Disparate data types stored in separate places paired with the nonstop flow of new data creates significant challenges in building and maintaining custom parsers, pipelines and dashboards based on data.

To address those barriers, Cribl Lake enables IT teams to onboard significant volumes of data under specific security policies based on open formats that promote interoperability. Users can store raw, formatted, structured or unstructured data; unify search, security, compliance and regulatory policies and reduce storage costs.

“This frees up crucial resources to look at what’s in the data, rather than dealing with headaches around storing and managing the data itself,” Heudecker said.

The data lake is a turnkey service for storing, managing, enforcing policy on and accessing data. By building the data lake with open formats, no predetermined schema is required, and users can run queries without needing to move data. “Cribl handles the heavy lifting so data can easily be usable and valuable to the teams and tools that need it,” he said.

Cribl Lake is designed to streamline workflows and ingest, store, route, replay and search data located across various environments.

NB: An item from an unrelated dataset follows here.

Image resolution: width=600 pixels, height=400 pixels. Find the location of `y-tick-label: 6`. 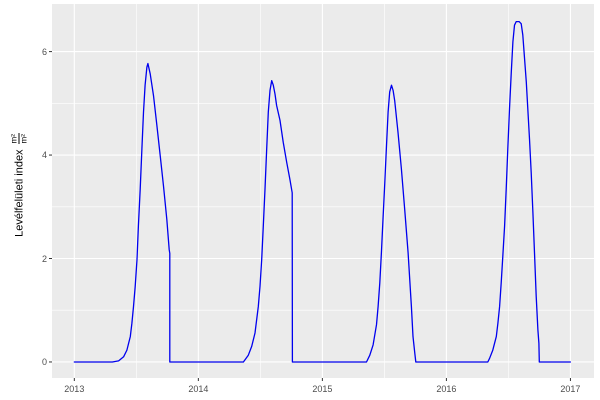

y-tick-label: 6 is located at coordinates (44, 52).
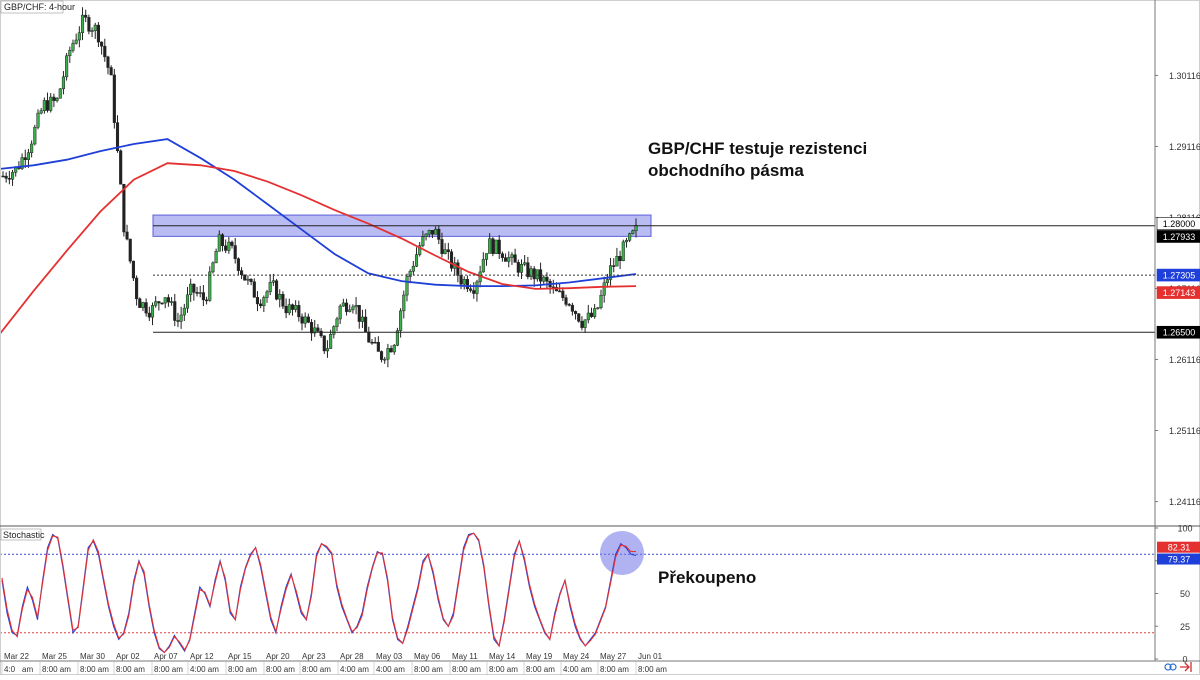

To that point, the service “complements and optimizes other data lake solutions out there,” Heudecker said. “Customers can choose to let Cribl manage it all for them, or store their data where they currently have it – S3 buckets, Azure Blob, etc.”

Cribl Lake also includes an integrated role-based access control (RBAC) system with dataset-level access controls. This feature allows IT leaders to configure each user’s access rights and other controls within the vendor’s Stream and Search capabilities. In addition, the data lake offers audits logs for monitoring data lake activity and identifying potential security breaches.

Lowering costs with data value-based tiered storage

Cribl claims its new data lake will help customers save money on data storage bills. “Cribl Lake stores low-value data for short-term or long-term retention, ensuring teams can still access and work with data,” Heudecker said.

High-value and frequently-accessed data can be routed downstream and stored in security information and event management (SIEM) or application performance management (APM) tools, while less relevant or low-value data can be stored in Cribl Lake for long-term retention. “For example, low-value debug logs can be stored in Cribl Lake and accessed with Search, and only production logs get routed to downstream tools, like Splunk or Datadog, to save on costs,” he said.

This tiered storage data management strategy based on data value has long been popular with some of the vendor’s most advanced customers.

“This strategy recognizes that the value of data fluctuates over time and is dependent on a number of things, including the age of the data, its current relevance to the business, the likelihood of the need for access and regulatory/compliance requirements,” Heudecker said. “Low-value logs under normal operating conditions may become high-value logs in the event of an outage or attack.”